24 de noviembre de 2006

simplemente.. ... cambios.

Cuando apareció entre la multitud, reconocí su cara. Mostraba una bella sonrisa, que llenaba de luz su faz, transmitiendo una belleza corpórea mayor que en otras ocasiones en las que nos habíamos visto.

Ya en el café, nos sentamos una enfrente de la otra.
Hablamos largo y tendido, del día a día, de la vida, de los cambios.

Y.. fue entonces cuando me notificó el gran cambio que se avecina en su vida con la llegada de un bebé.

Cambios físicos y sociales, que entrañan la mayor aventura del ser humano, como es el dar vida a un nuevo ser.
Sentir que algo se mueve sin tu interior, que nada en tu vientre, que eres su sustento y mundo, debe ser algo maravilloso de experimentar.

(Ahora... que conste que de momento no me ha llegado el instinto maternal.)

Feliz fin de semana,

4 comentarios:

Acus dijo...

Cambios físicos: Ojeras de no dormir porque cada dos horas el bebé necesita su toma.

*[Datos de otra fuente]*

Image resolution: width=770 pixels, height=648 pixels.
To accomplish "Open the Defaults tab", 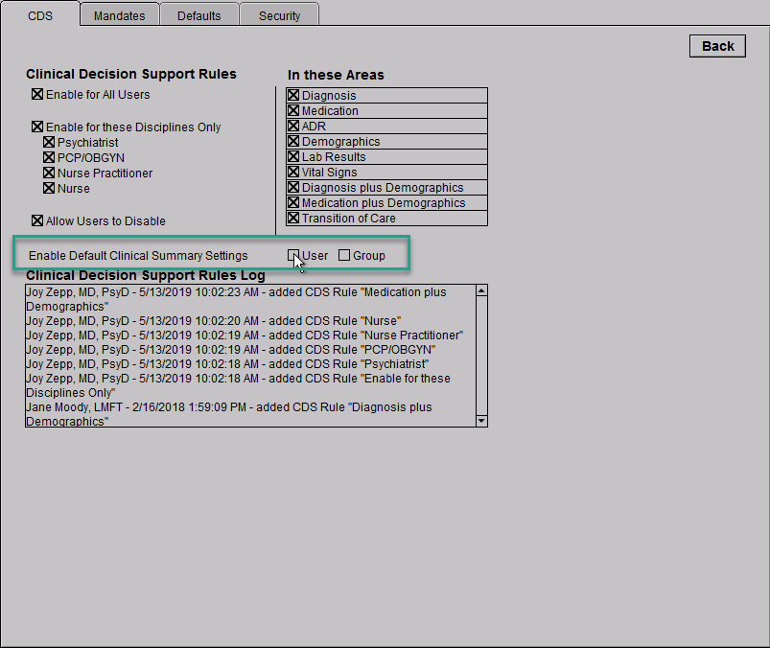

Cambios sociales: No poder ir al cine por la misma razón de antes.

Tener un bebé te aporta mil y una satisfacción..., aunque no se me ocurre una en este instante... Cuando en un futuro tenga uno, me daré cuenta de qué cosas buenas me trae (un pan debajo del brazo estaría bien)

Besis

Perovsquita dijo...

Bueno, un pan... y algo más, porque en los tiempos que corren, tener un hijo requiere toda una inversión, en cuanto al tema económico se refiere.

O al menos, eso es lo que nos quieren hacer creer.

alida dijo...

El instinto maternal es con el tiempo no se da de un día para otro

pingus dijo...

yo me presento voluntario como semental de elevada calidad genética para fecundar a hembra qe administra este blog.

Respecto a la criatura en cuestión, sería recomendable ya desde el embarazo ir poniendo a la madre en el vientre una "aradiocasete" con himnos de equipos de futbol y forzar a la criatura a que utilice sus piernas para golpear en caso necesario el estomago de la madre por la escuadra.